D’ailleurs, dans les arrêtés pris par les Préfets Maritimes (Atlantique et Manche) le 02/11/2020, la disposition suivante (article 2) est clairement indiquée : «(…) Restent toutefois autorisées, dans le cadre général prévu par le Décret n°2020-1310 du 29 Octobre 2020 : (…) la pratique de ces activités par des groupes scolaires et périscolaires»
A notre connaissance, seule notre académie et la Corse du sud ont prononcé ces interdictions.
Le SNEP, avec l’objectif de lever le doute sur ces interprétations, a saisi dès le retour des vacances le rectorat et le Ministère de l’Education Nationale à ce sujet.
Devant tant d’atermoiements et l’absence de réponses claires, nous avons ressaisit le Recteur et le préfet de Région.
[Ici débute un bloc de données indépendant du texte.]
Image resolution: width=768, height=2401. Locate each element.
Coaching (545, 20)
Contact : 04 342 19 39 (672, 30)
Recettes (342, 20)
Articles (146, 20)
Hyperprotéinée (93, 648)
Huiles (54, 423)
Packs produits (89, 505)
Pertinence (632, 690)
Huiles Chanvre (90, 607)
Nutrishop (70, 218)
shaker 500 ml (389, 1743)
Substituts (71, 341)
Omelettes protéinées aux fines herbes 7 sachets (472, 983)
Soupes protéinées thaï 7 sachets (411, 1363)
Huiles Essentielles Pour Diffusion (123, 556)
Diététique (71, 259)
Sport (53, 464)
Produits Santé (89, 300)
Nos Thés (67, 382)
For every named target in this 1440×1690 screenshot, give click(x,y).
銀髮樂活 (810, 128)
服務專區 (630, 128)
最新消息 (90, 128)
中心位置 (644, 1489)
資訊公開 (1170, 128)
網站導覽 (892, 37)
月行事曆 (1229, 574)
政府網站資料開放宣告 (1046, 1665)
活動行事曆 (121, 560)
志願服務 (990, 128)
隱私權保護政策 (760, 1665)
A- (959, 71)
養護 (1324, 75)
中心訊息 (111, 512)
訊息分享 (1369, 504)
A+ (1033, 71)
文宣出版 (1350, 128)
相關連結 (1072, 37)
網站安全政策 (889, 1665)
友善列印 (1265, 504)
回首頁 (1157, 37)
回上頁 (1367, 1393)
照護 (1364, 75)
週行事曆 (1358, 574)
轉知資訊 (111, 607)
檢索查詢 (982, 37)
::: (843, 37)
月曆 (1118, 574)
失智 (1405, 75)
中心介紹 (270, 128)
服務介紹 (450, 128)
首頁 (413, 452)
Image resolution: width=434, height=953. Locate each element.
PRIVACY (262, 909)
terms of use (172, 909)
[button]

Nous sommes donc en attente de directives claires et précises.

Le traitement de ce nouvel épisode « juridique » nous interroge et fait suite à celui du mois de mai concernant la notion de groupes supérieurs à 10 personnes où déjà l’interprétation du service juridique de Rennes avait entrainé une interdiction non envisagée par le texte initial (la lecture juridique académique avait entrainé l’interdiction pour les équipes pédagogiques de pouvoir sortir de l’enceinte de leur établissement avec des groupes supérieurs à 10 personnes, faisant référence au décret alors en vigueur concernant les rassemblements sur la voie publique).

Malgré toutes ces difficultés, nous souhaitons à chacun.e beaucoup de courage pour maintenir un enseignement d’une EPS ambitieuse et nous tenons à votre disposition pour tout échange ou question.